My research investigates security and privacy issues in the perception modules of emerging systems, including AR/VR headsets, autonomous vehicles, and embodied AI such as humanoid robotics. I study how the cameras, depth sensors, microphones, and motion data these systems rely on can be manipulated by adversaries or leak sensitive information about their users, and I build measurement frameworks and defenses that expose these risks before deployment.
PhD in Computer Science (2024 - Present)
University of California, Irvine
Bachelor of Science in Computer Science (2018 - 2023)
Bangladesh University of Engineering and Technology
Conducting research on security and privacy of perception modules in emerging systems, including AR/VR, autonomous vehicles, and embodied AI.
Assisted in teaching CS 130 (Introduction to Computer Security), ICS 33 (Intermediate Programming with Python), and ICS H32 (Python Programming with Libraries - Accelerated).
Taught courses on Computer Architecture, Microprocessor, Operating Systems and Discrete Mathematics
Deployed Mathematical models, built machine learning tools and devised financial engineering solutions
Showed that human-to-humanoid motion retargeting, which projects operator demonstrations onto a shared robot skeleton and discards body shape, fails to anonymize the operator: while it normalizes body proportions, it preserves movement dynamics shaped by the operator's physiology. Demonstrated that retargeted trajectories support accurate gender classification, operator reidentification, and age/height regression even for unseen operators, with signals that are task-invariant and consistent across retargeting implementations. Introduced UNVEIL, a skeleton-aware spatiotemporal graph network to measure and interpret this effect, raising a privacy concern for the robotics community: as teleoperation datasets are increasingly shared and scaled, retargeted trajectories can act as a biometric fingerprint exposing sensitive operator attributes.
Project Page: project-unveil.github.io
Status: Under review at NeurIPS 2026
Investigated the security of XR spatial understanding pipelines by designing the first on-device acoustic attack that uses only a headset's built-in speakers to subtly manipulate 3D scene reconstruction. Modeled how injected acoustic interference perturbs camera odometry, RGB imaging, and depth sensing, and developed an optimization framework that generates perturbations causing controlled geometric distortions in the spatial map. Demonstrated impactful effects including object addition/removal, surface misclassification, and degraded user task performance across Meta Quest 3S, Apple iPad, and ARIA glasses, with real-world experiments on Quest 3S showing corruption in over 91% of spatial maps.

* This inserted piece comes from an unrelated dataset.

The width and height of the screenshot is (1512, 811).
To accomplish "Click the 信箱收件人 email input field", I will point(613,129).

Status: Under review at MobiCom 2026
Developing a high-fidelity VR simulation framework using CARLA to study how human drivers perceive and react to autonomous vehicle misbehavior caused by sensor-level perception attacks such as stop sign manipulation, lane detection failures, and phantom obstacles. The project integrates a realistic AV stack, including sensor simulation, machine-learning based perception, planning, and control, together with real-time eye-tracking and behavioral logging. This work addresses key challenges in synchronizing multi-modal sensor data, attack injection, and human–autonomy interaction in VR, enabling systematic evaluation of AV safety under adversarial conditions.

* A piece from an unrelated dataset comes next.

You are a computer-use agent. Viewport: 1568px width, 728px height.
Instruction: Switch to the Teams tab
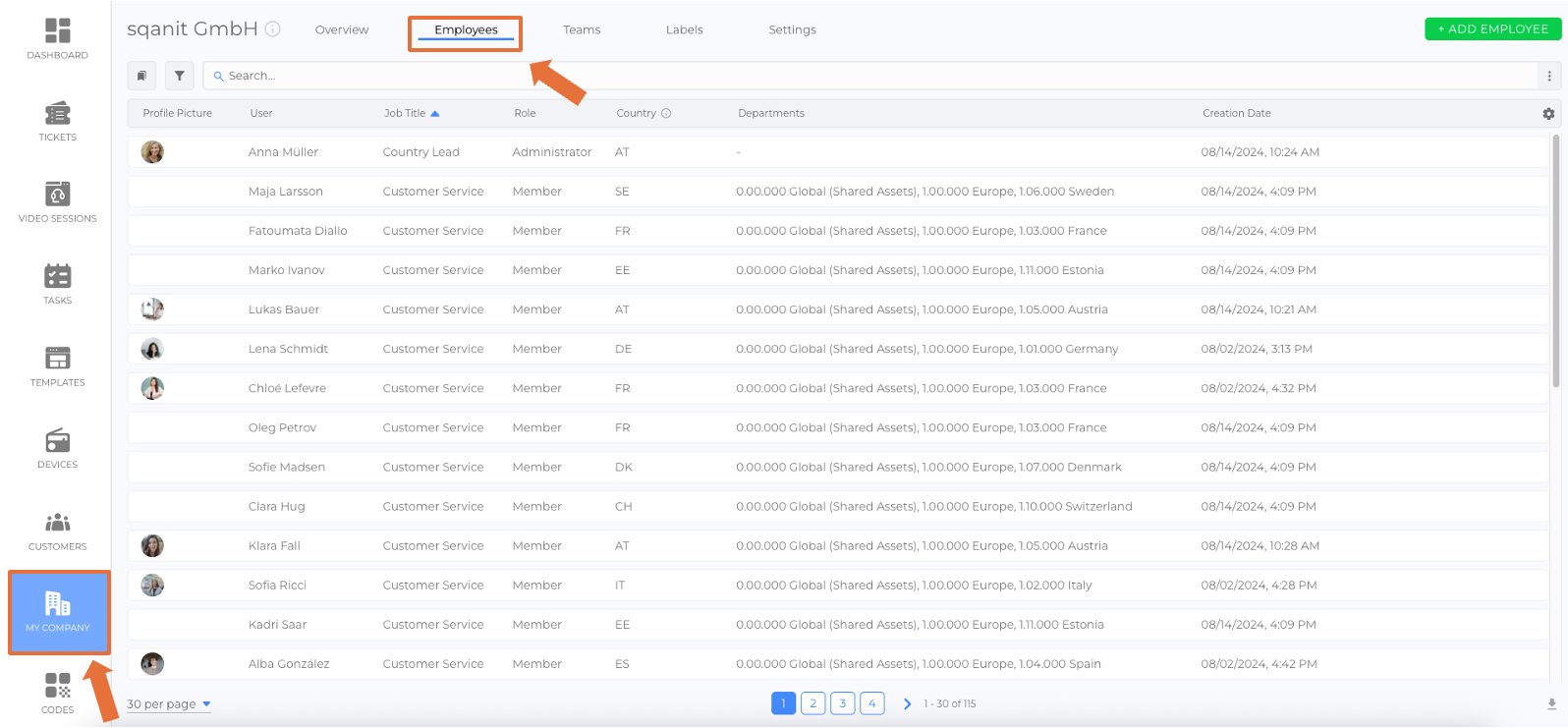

Status: Under review at IEEE S&P 2027
A framework designed to detect APT attack patterns leveraging the power of self-attention in transformers. We incorporate customized embedding layers to effectively capture the context of event sequences derived from provenance graphs. While acknowledging the computational overhead associated with training transformer networks, our framework surpasses existing LSTM and Language models regarding APT detection performance. We integrated the model parameters and training procedure from the RoBERTa model and conducted extensive experiments on well-known APT datasets (DARPA OpTC and DARPA TC E3). Our framework achieved superior F1 scores of 98% and 95% on the two datasets respectively, surpassing the F1 scores of 96% and 94% obtained by LSTM models. Our findings suggest that LogShield's performance benefits from larger datasets and demonstrates its potential for generalization across diverse domains.
Status: ArXiv